U.K. looks to stop migrant crossings by denying nearly all asylum claims. Is it legal?
Global News
Britain's interior minister said the proposal to stop almost all migrants from claiming asylum were legal despite warnings that the legislation would break international law.
Britain’s interior minister Suella Braverman said on Wednesday the government’s proposals to stop almost all migrants ever claiming asylum were legal despite warnings that the legislation would break international laws and be challenged in the courts.
Lawyers and charities said the plans would breach the United Nations convention on refugees, introduced after many countries turned away Jewish refugees during World War Two.
Braverman wrote on the first page of the draft law that the plans could break the government’s Human Rights Act but said she included that statement “out of an abundance of caution.”
“We are confident that we are complying with the law, domestic and international,” she told the BBC. “But we are also pushing the boundaries and we are testing innovative and novel legal arguments.”
The new legislation is the latest in a series of contentious immigration policies put forward by the Conservative government under successive prime ministers aimed at stopping people arriving on England’s coast by small boats.

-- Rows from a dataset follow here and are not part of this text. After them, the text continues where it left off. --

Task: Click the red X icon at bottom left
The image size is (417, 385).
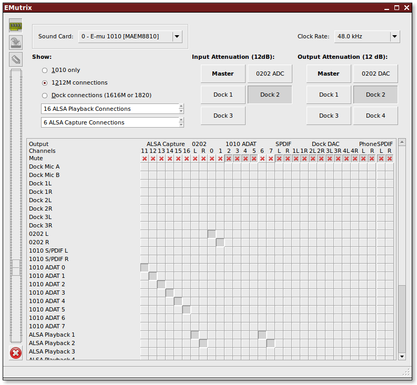Action: [16, 353]
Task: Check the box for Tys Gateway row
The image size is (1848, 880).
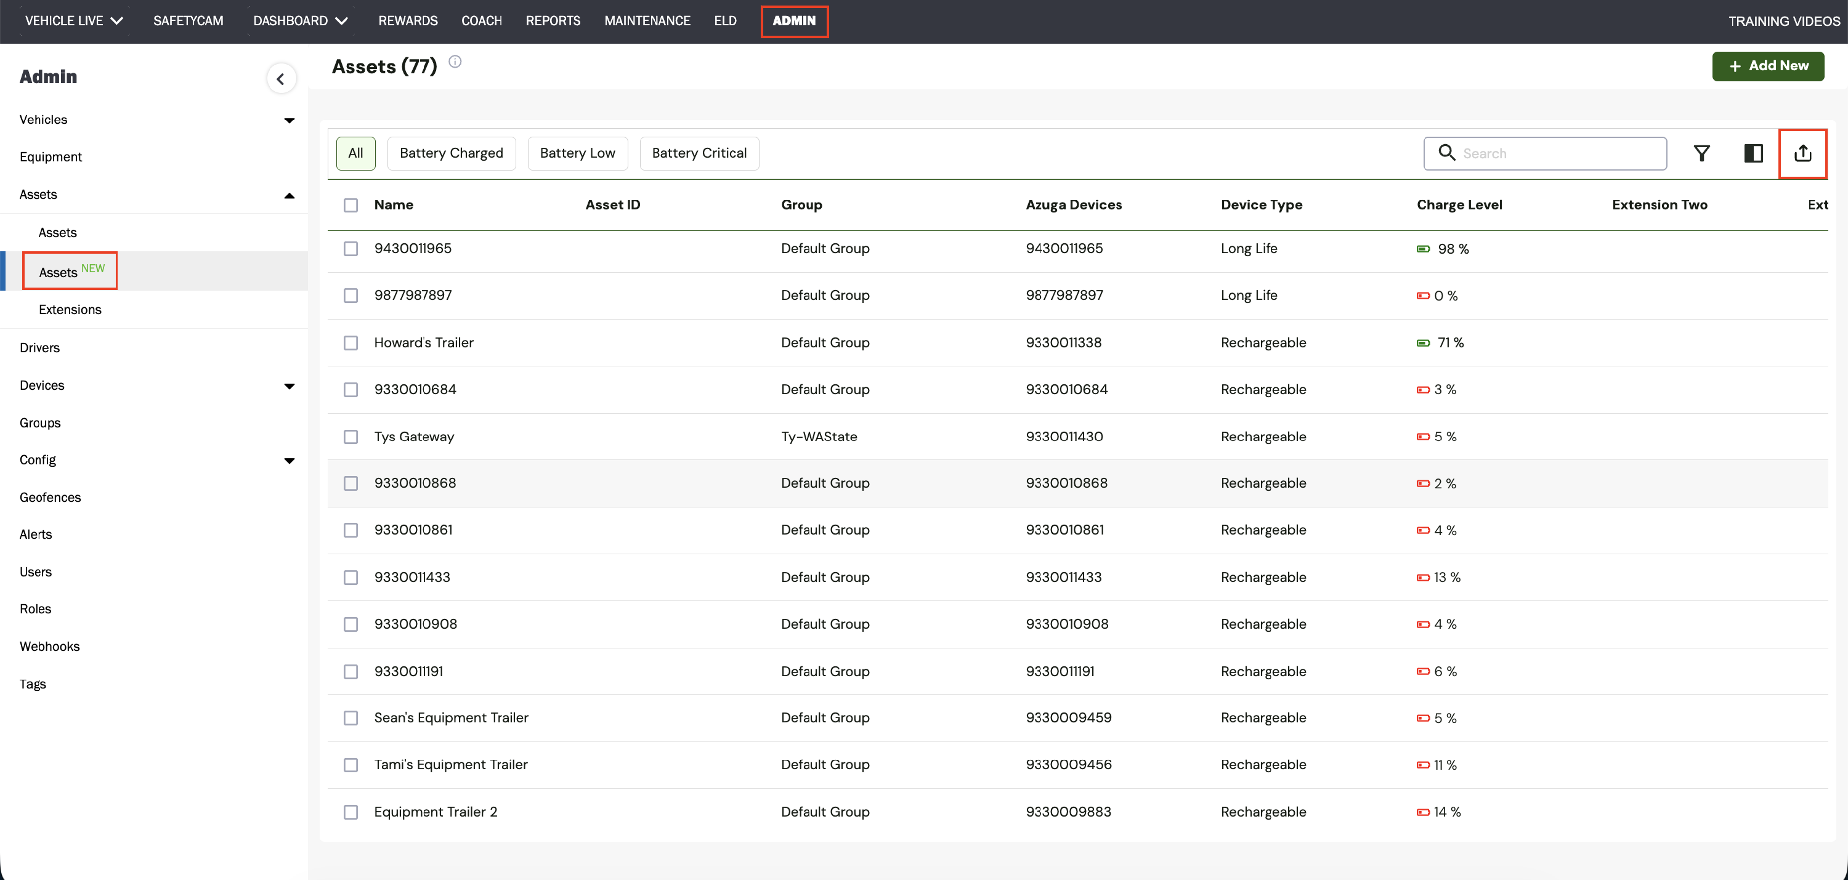Action: click(x=350, y=437)
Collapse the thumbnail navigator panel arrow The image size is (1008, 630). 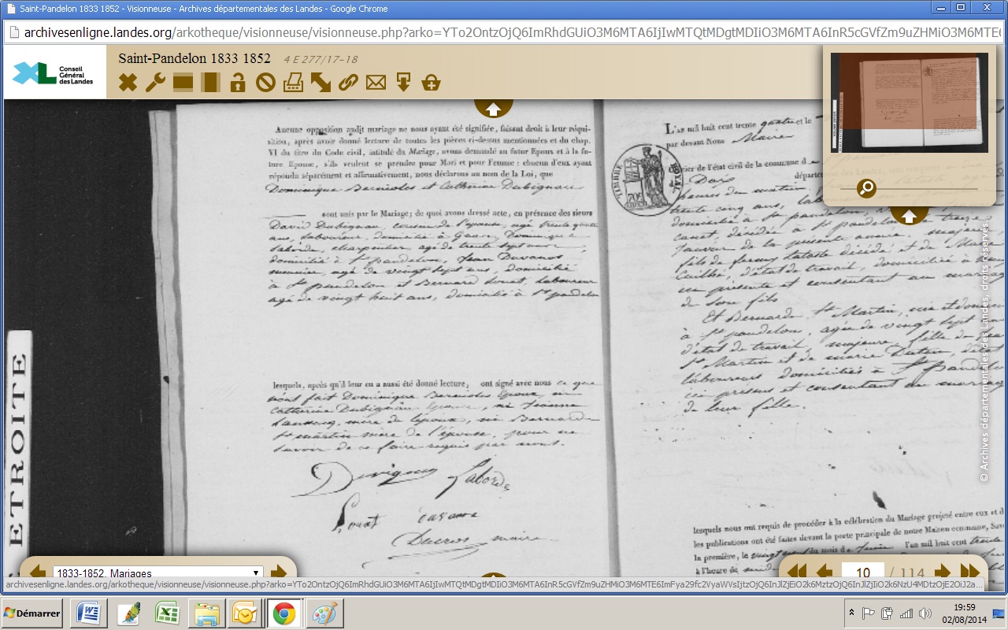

Last year, the government announced a plan to send some of them to Rwanda.
Under the government’s plans, almost all asylum seekers who reach Britain in small boats will be detained without bail before they are deported to their home country or, if this is not safe, another destination such as Rwanda.
They will also lose the right to challenge their deportation while in Britain, and once deported will be automatically banned from returning.
Last year, a record 45,000 people came to Britain in small boats across the Channel, mainly from France. Prime Minister Rishi Sunak has said finding a solution is a top priority with the government spending more than 2 billion pounds ($2.4 billion) a year to accommodate them.